Le texte des récits de la première édition paraît intégralement et selon les mêmes divisions, mis à part certains mots qui sont systématiquement changés ainsi que quelques modifications de style et de l’orthographe des noms en innu-aimun. Comme dans la première édition, on trouve une carte des territoires parcourus par Mestokosho et une section de photographies variant cependant d’une édition à l’autre. Datées des années 1950 pour la plupart, elles présentent des Innus vaquant à leurs activités. Elles permettent de voir certaines des personnes présentes dans les récits, notamment Mathieu Mestokosho et sa famille.

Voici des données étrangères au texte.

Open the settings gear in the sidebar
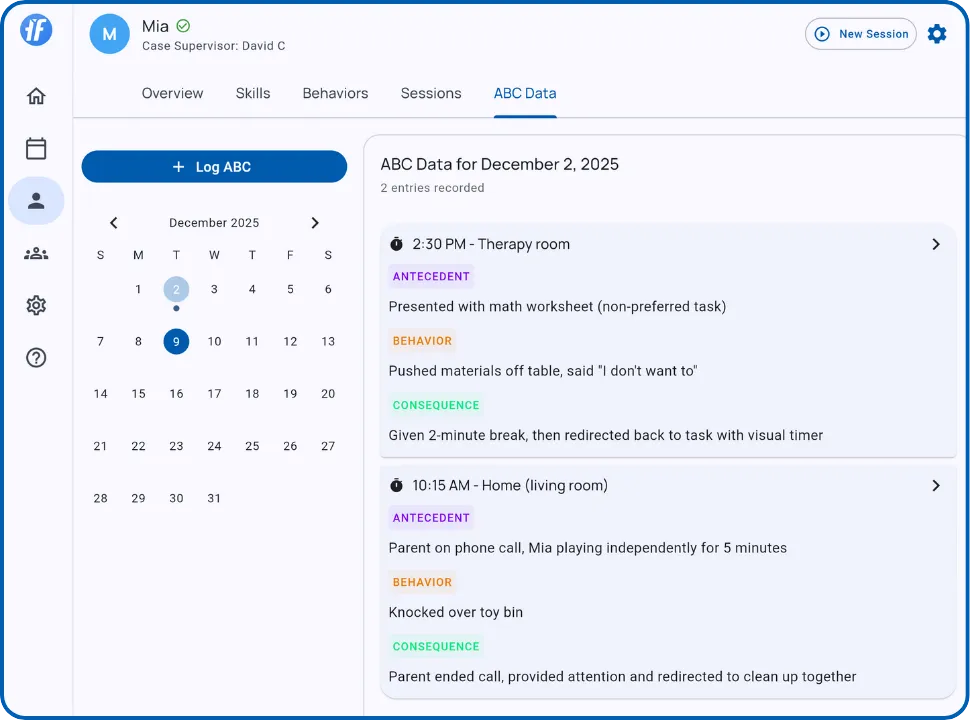The image size is (970, 720). point(36,305)
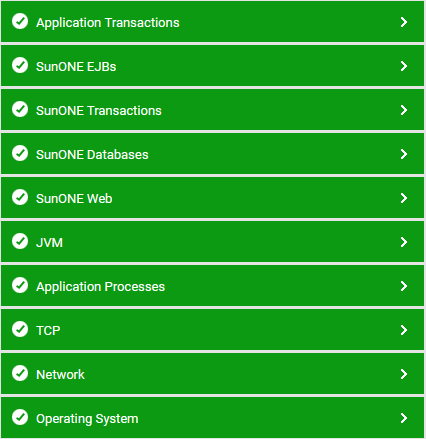Open the SunONE Transactions layer label
Image resolution: width=426 pixels, height=439 pixels.
[99, 111]

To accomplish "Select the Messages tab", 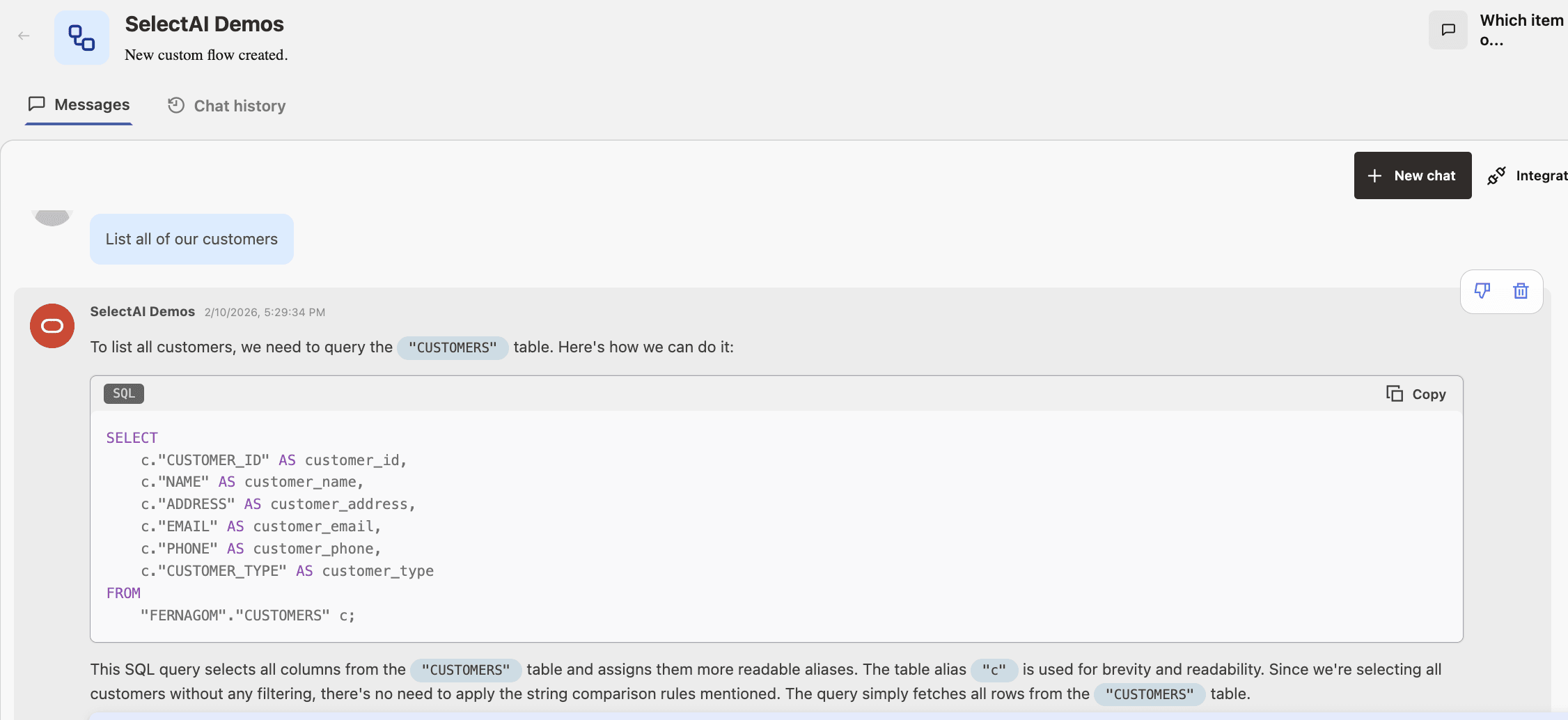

Mathieu Mestokosho était un Innu de la bande de Mingan, né vers 1887 dans l’arrière-pays de Baie-Joan-Beetz. Il fut orphelin de père à huit ans et de mère peu après, puis pris en charge par un Innu de Mingan. Avec son père adoptif puis avec sa première femme, il partait l’automne dans la région de Uauiekamau (lac Saumur), revenait pour le temps des Fêtes à Mingan puis repartait quelquefois pour Upatauakau (à l’est du lac Brûlé) à la chasse au caribou l’hiver. C’est après son second mariage à une femme originaire de Sheshatshit (North West River), avec qui il partait au mois d’août vers l’intérieur des terres du Labrador pour ne revenir à Mingan qu’à la fin du printemps, qu’il dit être « devenu un vrai chasseur » et avoir « vécu toute [s]a vie en tuant des animaux et en vendant de la fourrure » (p. 33). De 1960 à 1980, il a passé ses dernières années dans la réserve de Mingan nouvellement établie, habitant avec sa famille une maison du gouvernement, observant les changements de mode de vie qui devenaient le quotidien de ses successeurs, mais habitant toujours le territoire de sa vie par ses paroles, ses gestes et son imagination. S. Bouchard souligne que Mathieu n’était pas unique en son genre et qu’il y avait autant de femmes que d’hommes remarquables, parlants et savants comme lui parmi les Innus (p. 27).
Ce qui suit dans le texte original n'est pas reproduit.